### Görev
"At what coordinates" ifadesini içeren satırla "click(x=2064, y=624)" ifadesini içeren satır arasındaki satırları, ikisi de dahil olmak üzere, "title" yerine "headline" koyarak yeniden yaz; geri kalan her şey aynı kalsın. Cevaba resimleri koyma.

### Satırlar
=======

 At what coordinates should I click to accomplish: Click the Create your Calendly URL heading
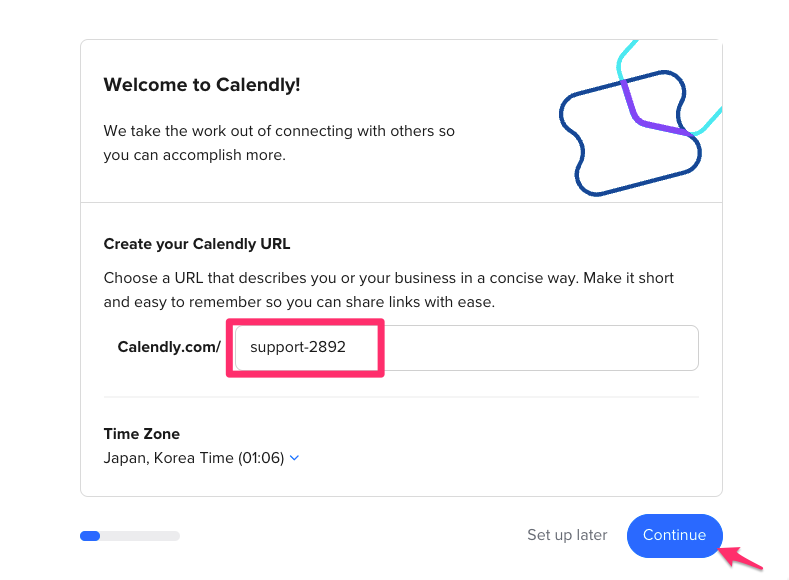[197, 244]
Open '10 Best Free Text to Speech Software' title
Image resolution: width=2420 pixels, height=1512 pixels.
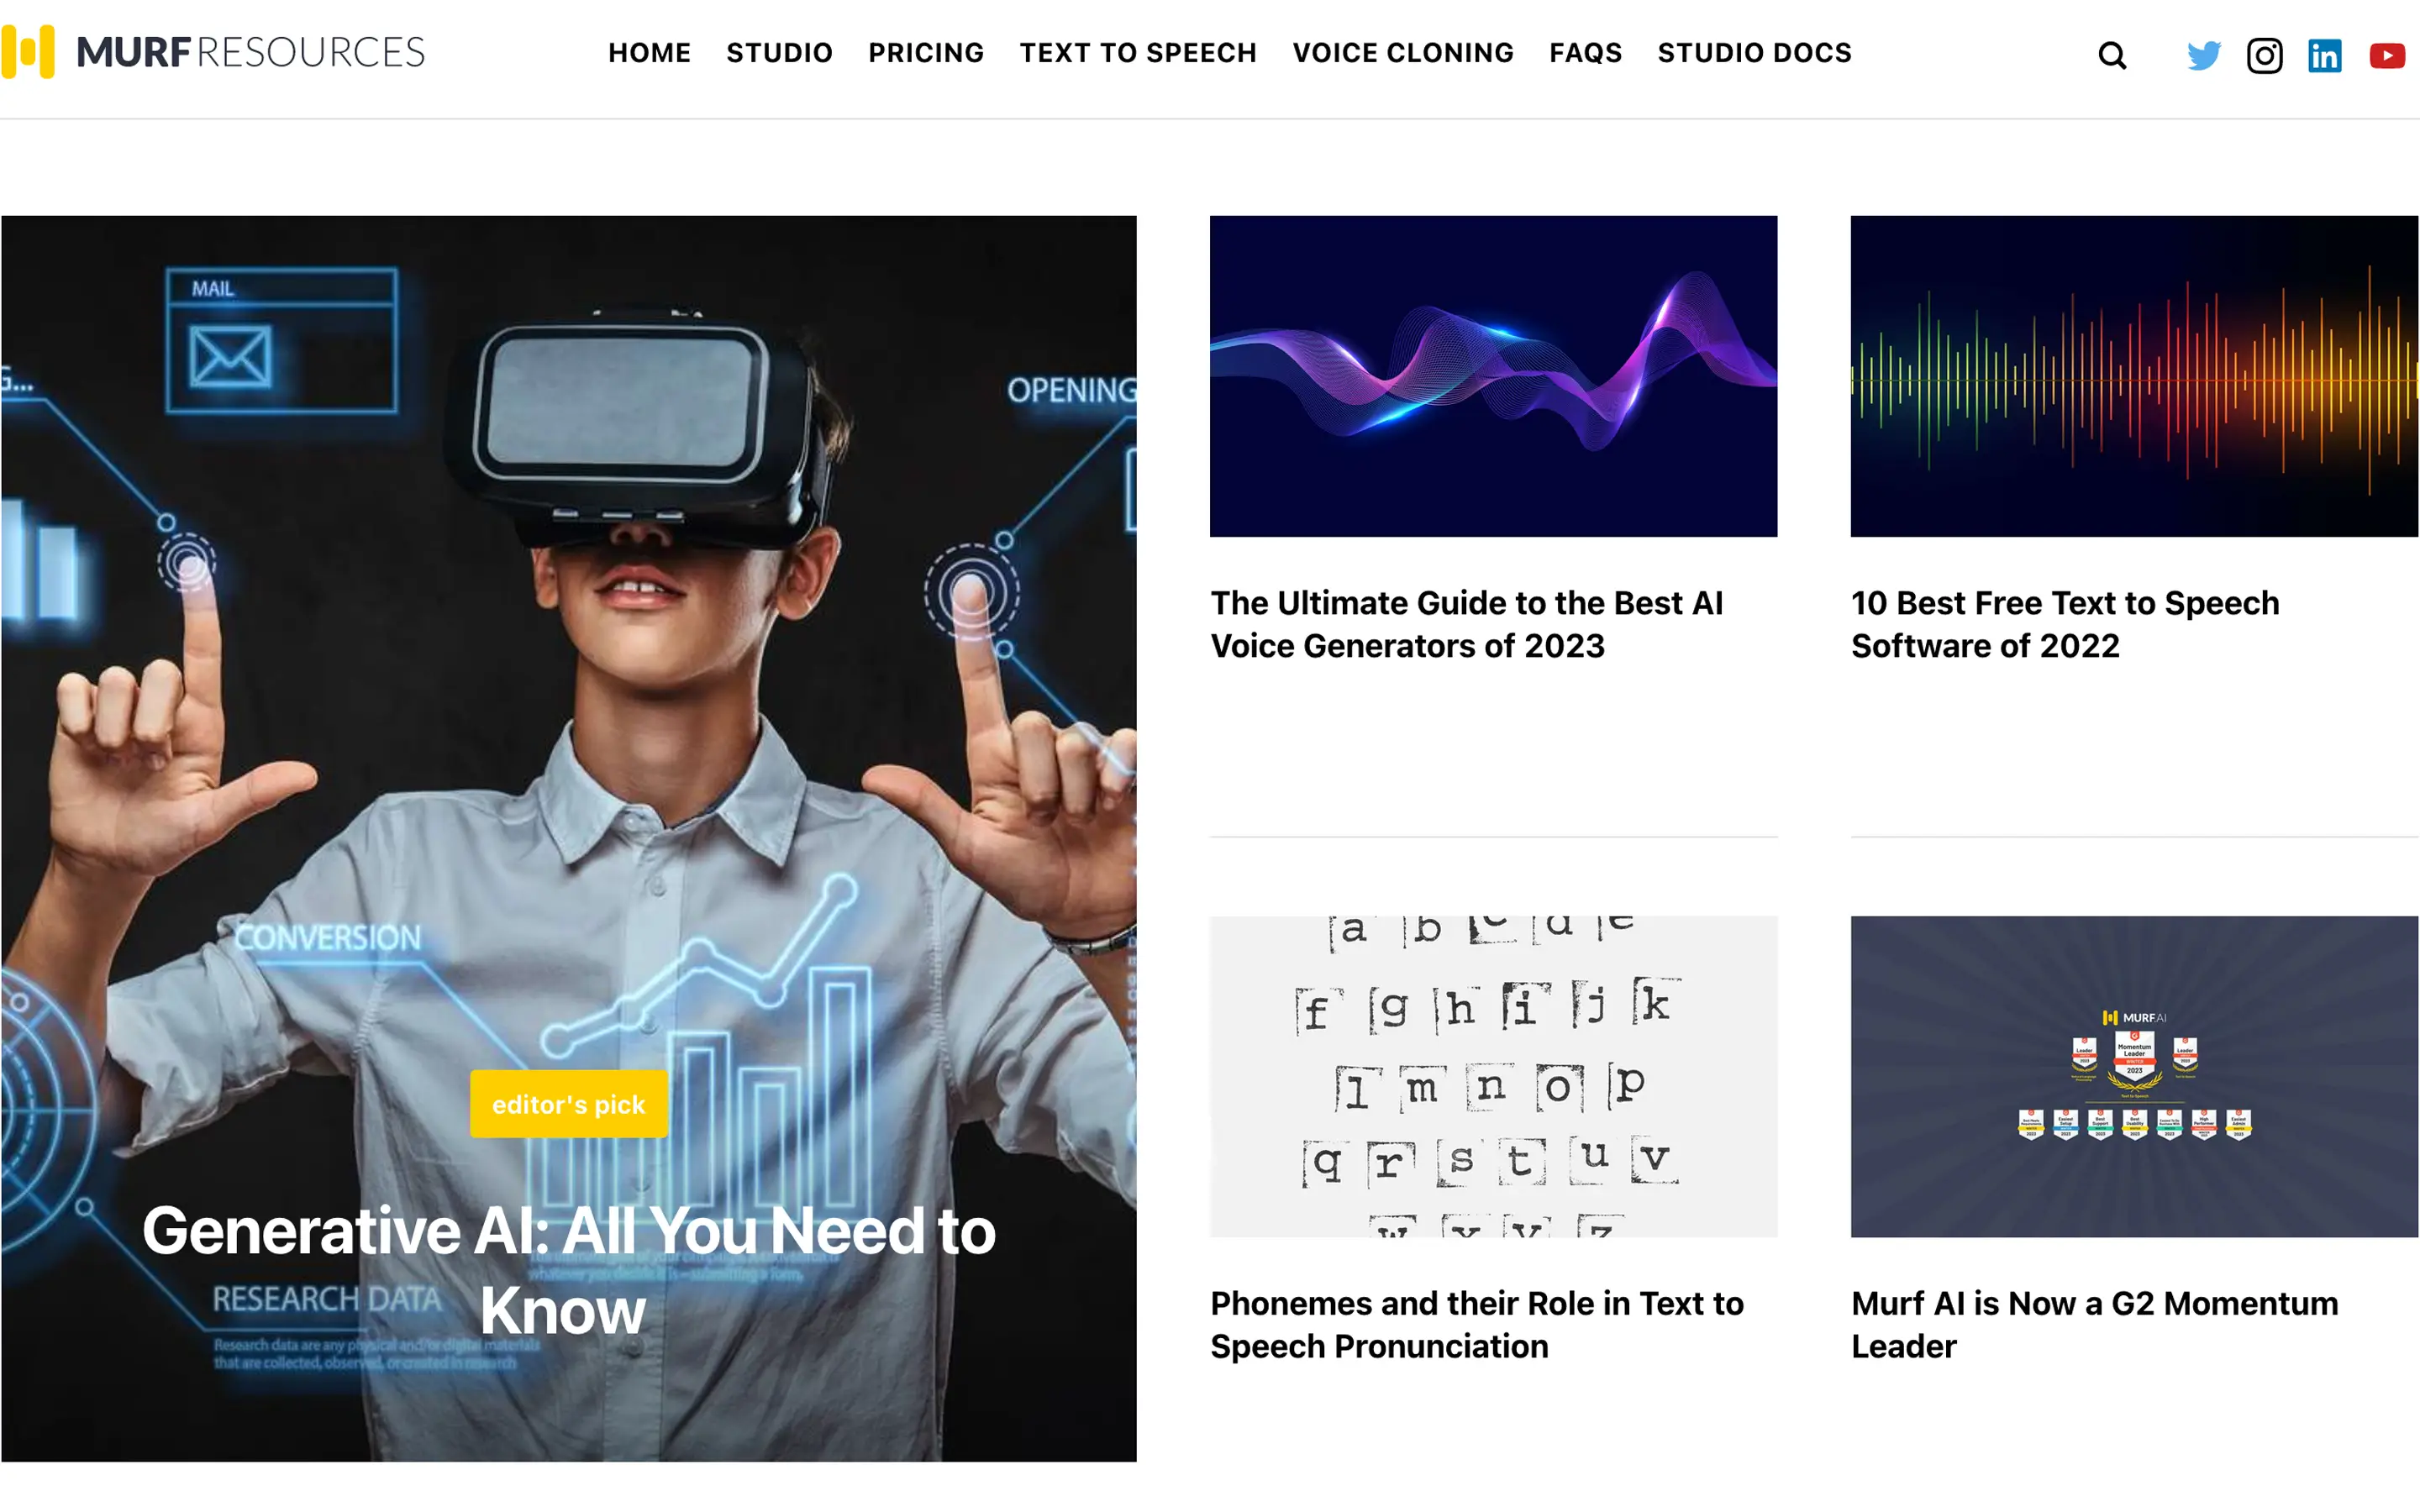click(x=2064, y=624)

=======

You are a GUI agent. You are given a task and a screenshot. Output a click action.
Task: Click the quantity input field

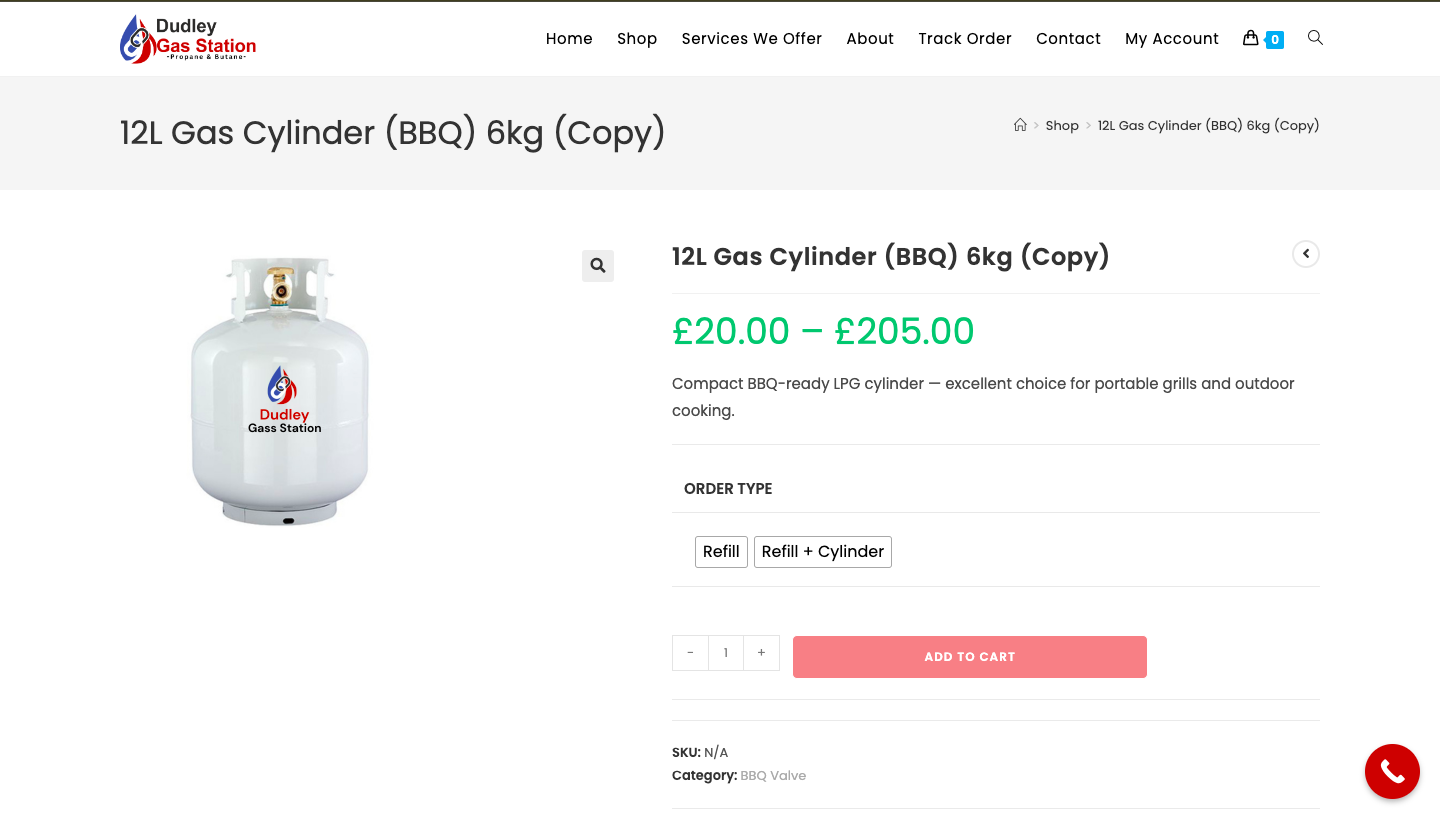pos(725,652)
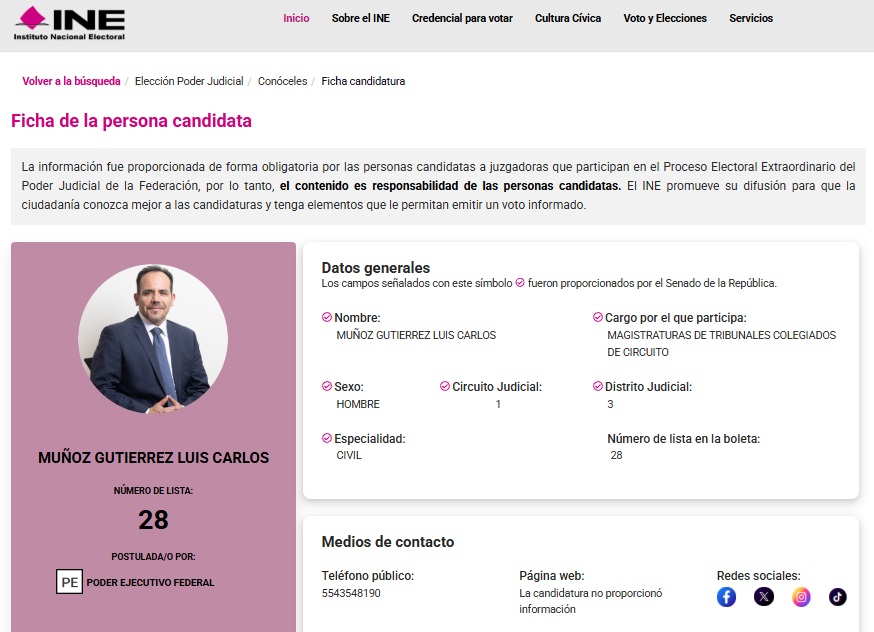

=======

### Nihai yanıt
 At what coordinates should I click to accomplish: Click the Create your Calendly URL heading
[197, 244]
Open '10 Best Free Text to Speech Software' headline
Image resolution: width=2420 pixels, height=1512 pixels.
click(x=2064, y=624)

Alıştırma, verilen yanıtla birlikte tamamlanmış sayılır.